Cloud Types: Robust Abstractions for Replicated Shared Data
Sebastian Burckhardt, Microsoft Research

In the age of cloud-connected mobile devices, users want responsive apps that read and write shared data everywhere, at all times, even if network connections are slow or unavailable. Cloud types lets programmers declare, read, and update shared structured data while hiding tricky consistency issues related to update propagation and conflict resolution. In this talk, I will examine (1) how to understand the weak consistency model operationally, (2) anti-patterns where consistency pitfalls continue to lurk, and (3) how to use robust streaming and optimal delta reduction to implement the system efficiently and reliably. 

Program

Session 1 - 8:30 - 10:30 - Replicated objects and composition

Cloud Types: Robust Abstractions for Replicated Shared Data, Sebastian Burckhardt (invited talk)

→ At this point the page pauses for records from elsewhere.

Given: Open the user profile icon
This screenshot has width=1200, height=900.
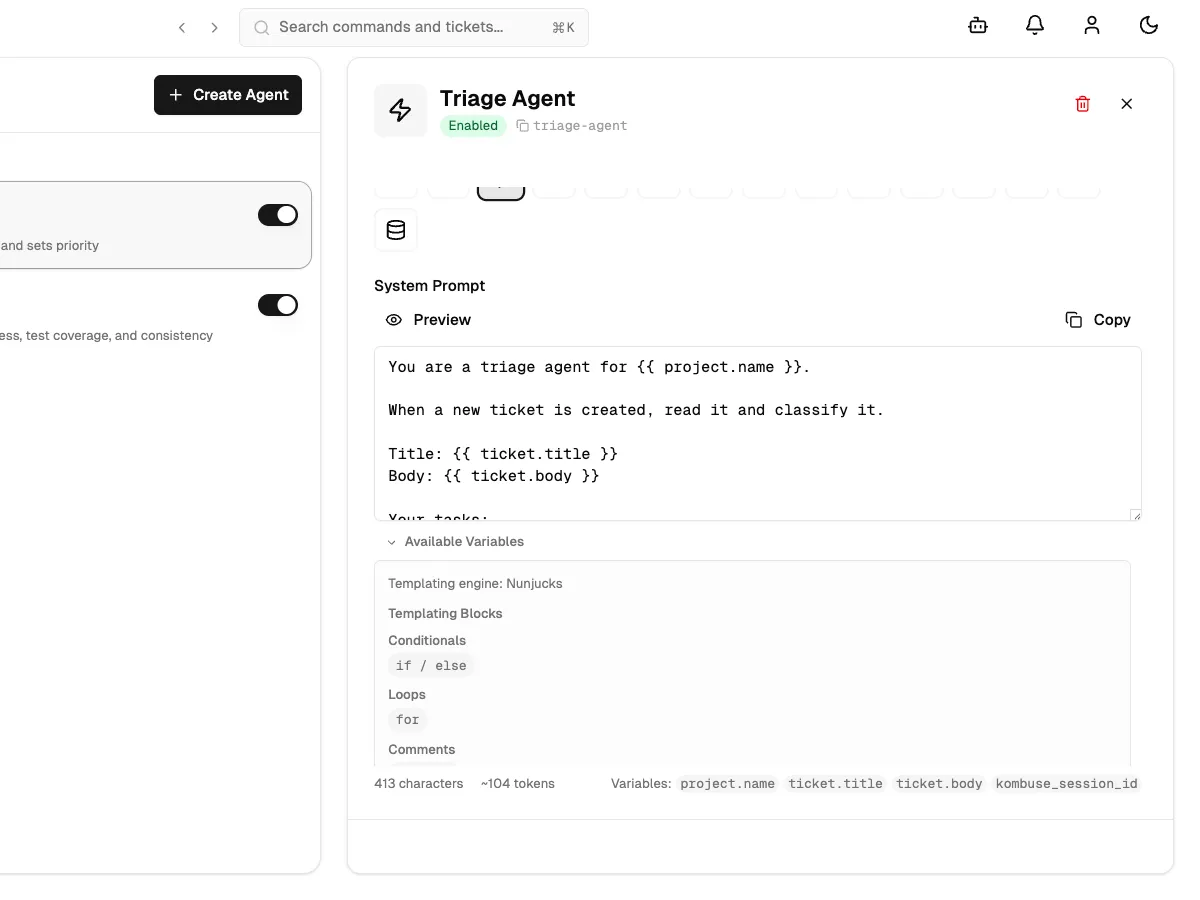Looking at the screenshot, I should coord(1092,25).
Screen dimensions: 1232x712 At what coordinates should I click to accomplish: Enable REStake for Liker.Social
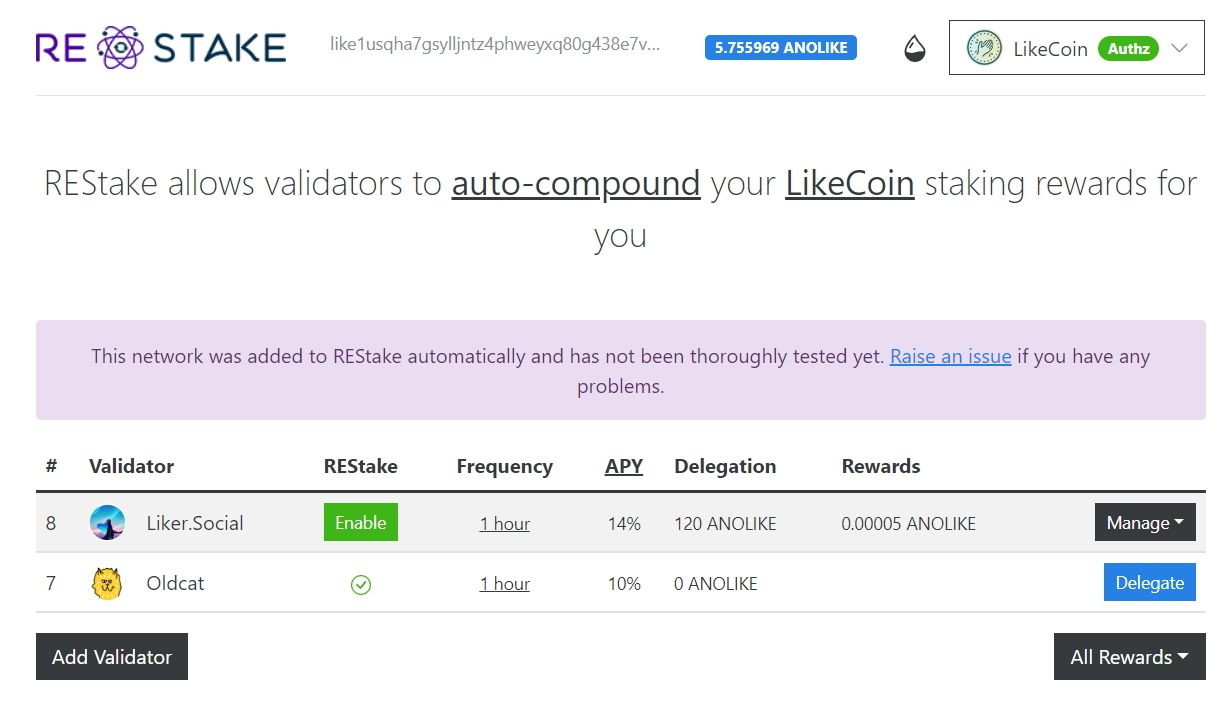tap(360, 523)
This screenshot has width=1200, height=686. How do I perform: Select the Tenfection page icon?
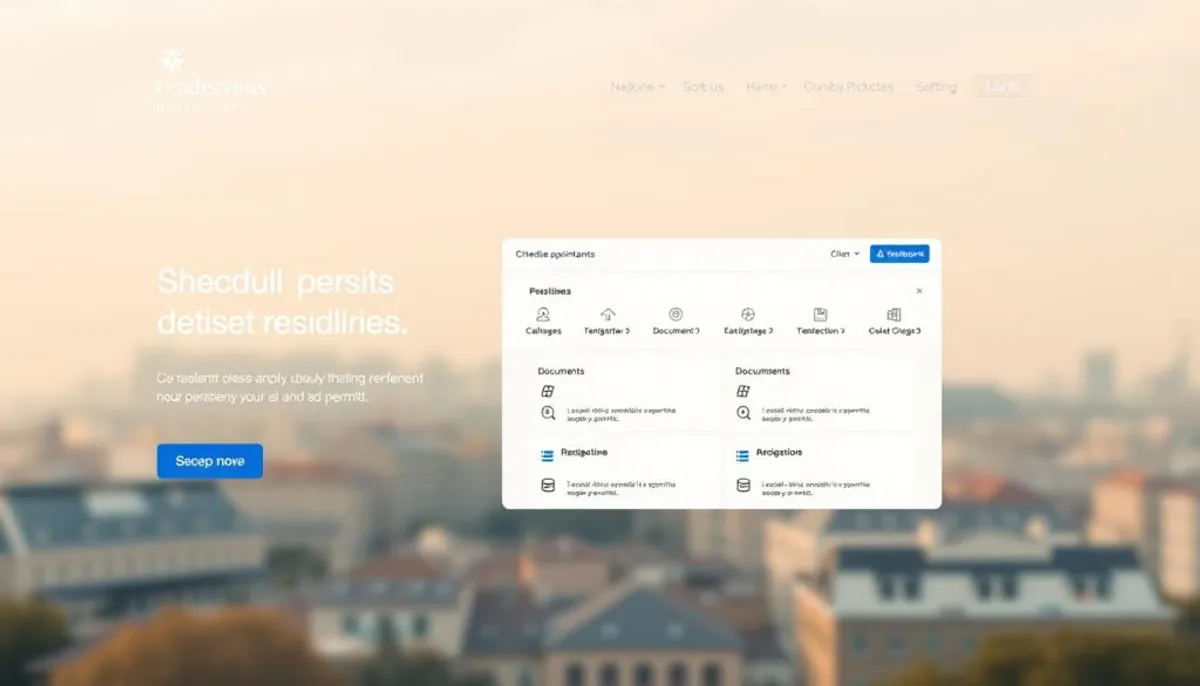tap(820, 313)
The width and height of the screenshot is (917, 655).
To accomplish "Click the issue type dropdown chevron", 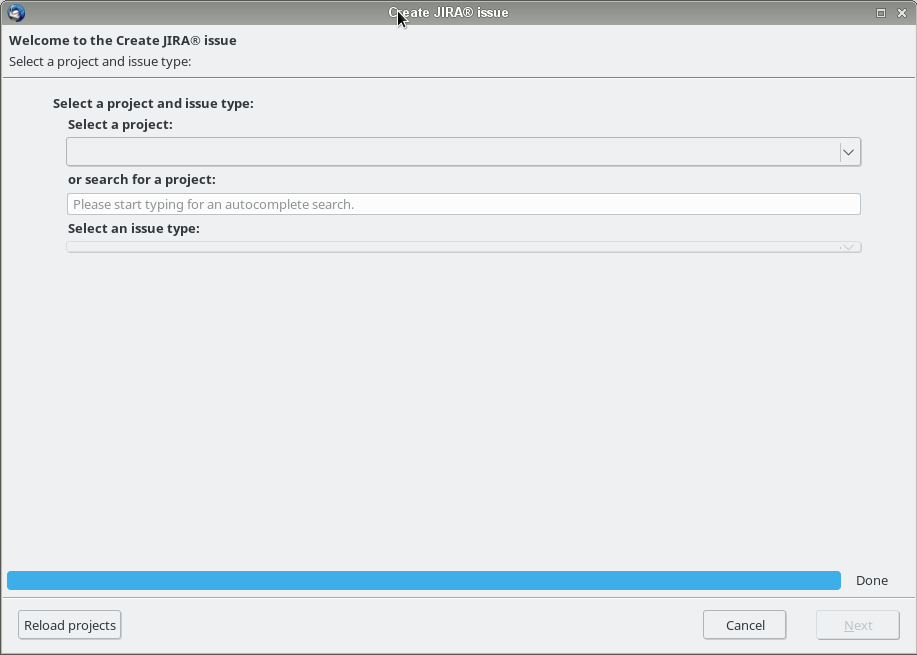I will 848,247.
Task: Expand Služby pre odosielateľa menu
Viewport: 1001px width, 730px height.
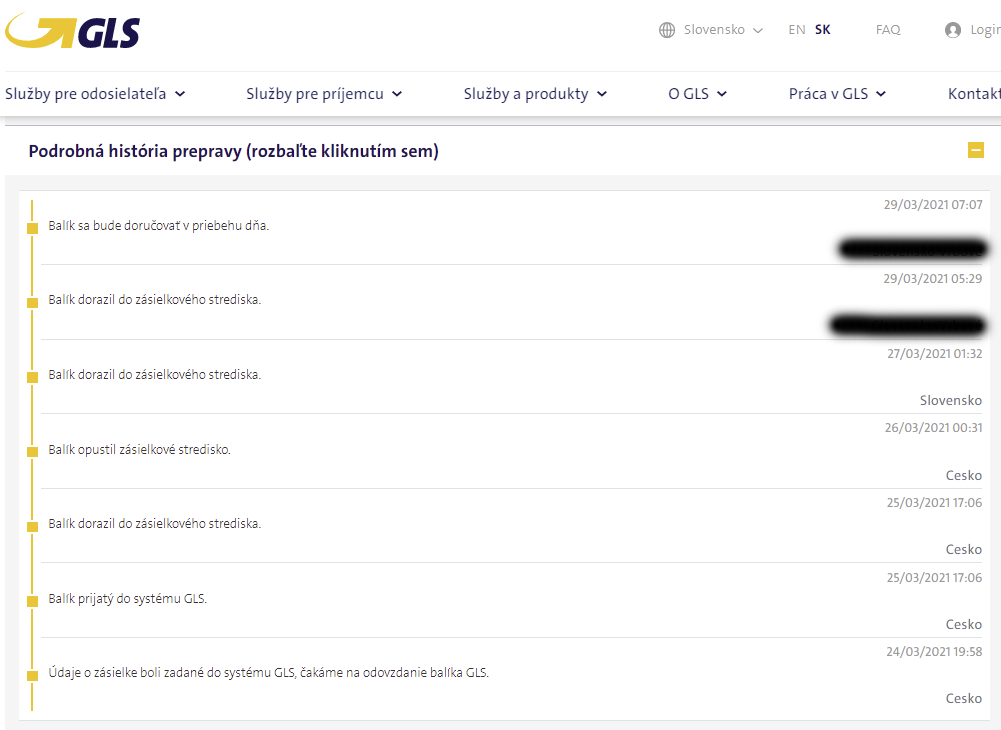Action: [95, 94]
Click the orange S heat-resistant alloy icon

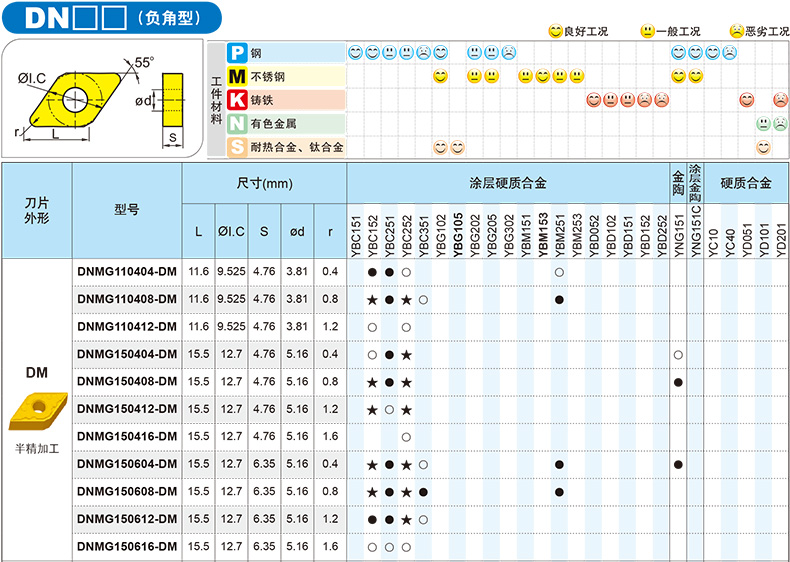[x=237, y=147]
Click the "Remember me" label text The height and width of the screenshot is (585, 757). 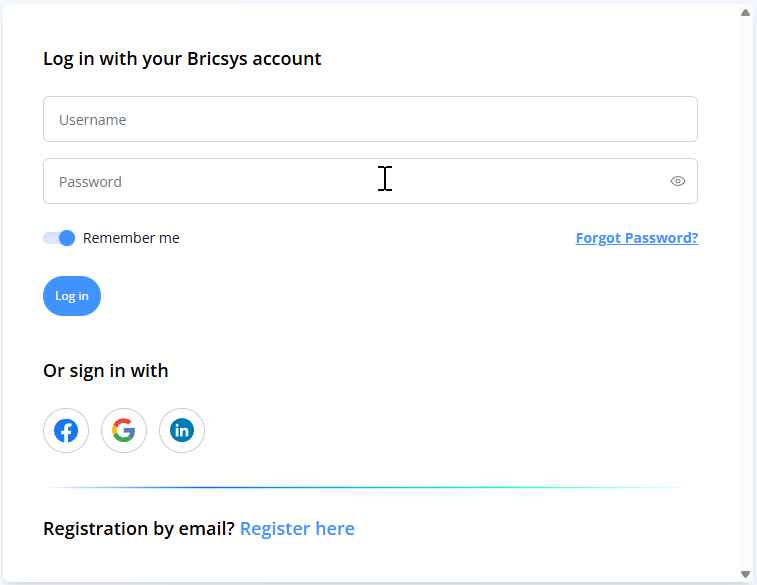[131, 238]
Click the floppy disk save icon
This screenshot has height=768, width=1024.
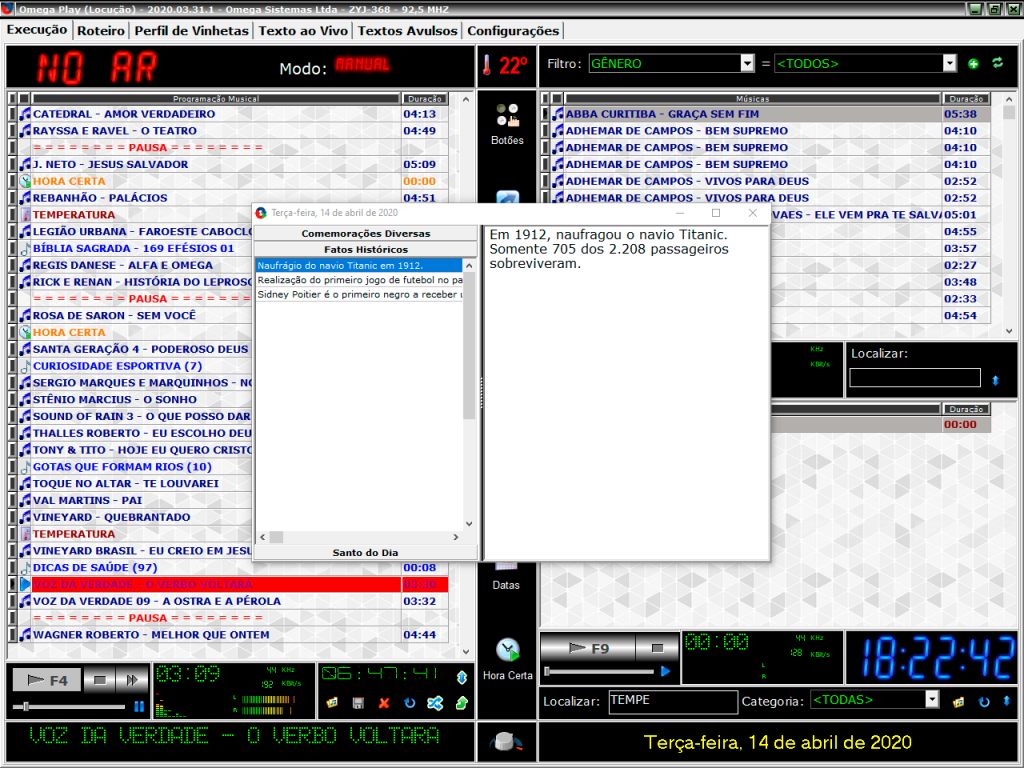(358, 703)
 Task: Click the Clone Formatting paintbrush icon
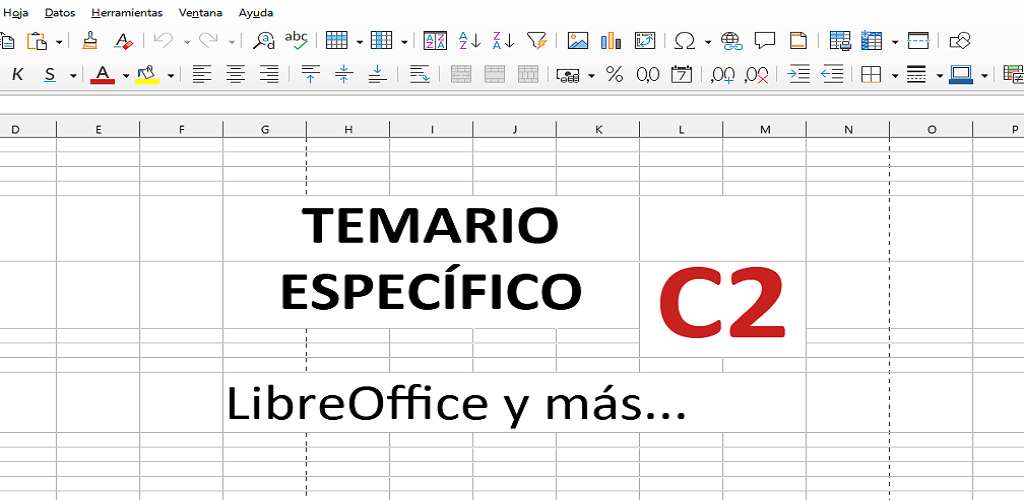pyautogui.click(x=90, y=41)
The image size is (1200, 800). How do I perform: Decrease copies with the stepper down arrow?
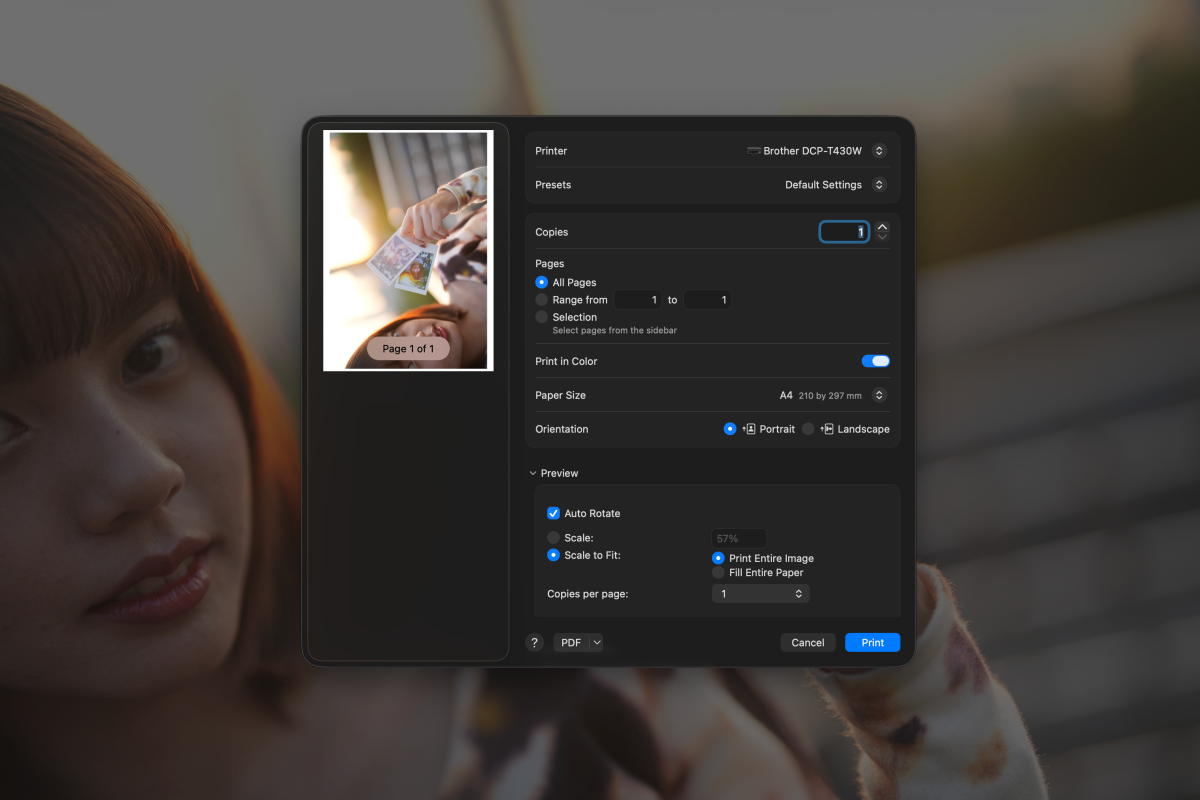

Riak DT Map: A Composable, Convergent Replicated Dictionary, Russell Brown, Sean Cribbs, Sam Elliott and Christopher Meiklejohn

An open implementation of Cloud Types for the Web, Tim Coppieters, Laure Philips, Tom Van Cutsem and Wolfgang De Meuter

Efficient State-based CRDTs by Decomposition (Work in progress report), Paulo Sérgio Almeida, Ali Shoker and Carlos Baquero

Triton: a Peer-Assisted Cloud Storage System, Antonio Davoli and Alessandro Mei

Beyond Replicated Storage: Eventually-Consistent Distributed Data Structures, Konrad Iwanicki

Coffee break - 10:30 - 11:00

Session 2 - 11:00 - 12:30 - Operations and logging

Closing The Performance Gap between Causal Consistency and Eventual Consistency, Jiaqing Du, Calin Iorgulescu, Amitabha Roy and Willy Zwaenepoel

Simizer: evaluating consistency trade offs through simulation, Sylvain Lefebvre, Sathiya Prabhu Kumar and Raja Chiky

Making operation based CRDTs operation based (Work in progress report), Carlos Baquero, Paulo Sérgio Almeida and Ali Shoker

Citrea and Swarm: partially ordered op logs in the browser, Victor Grishchenko

Merging OT and CRDT Algorithms, Mehdi Ahmed-Nacer, Pascal Urso, Nuno Preguica and Valter Balegas

Lunch - 12:30 - 14:00

Session 3 - 14:00 - 15:30 - Consistency trade-offs

Automating the choice of consistency using SIEVE, Rodrigo Rodrigues (invited talk)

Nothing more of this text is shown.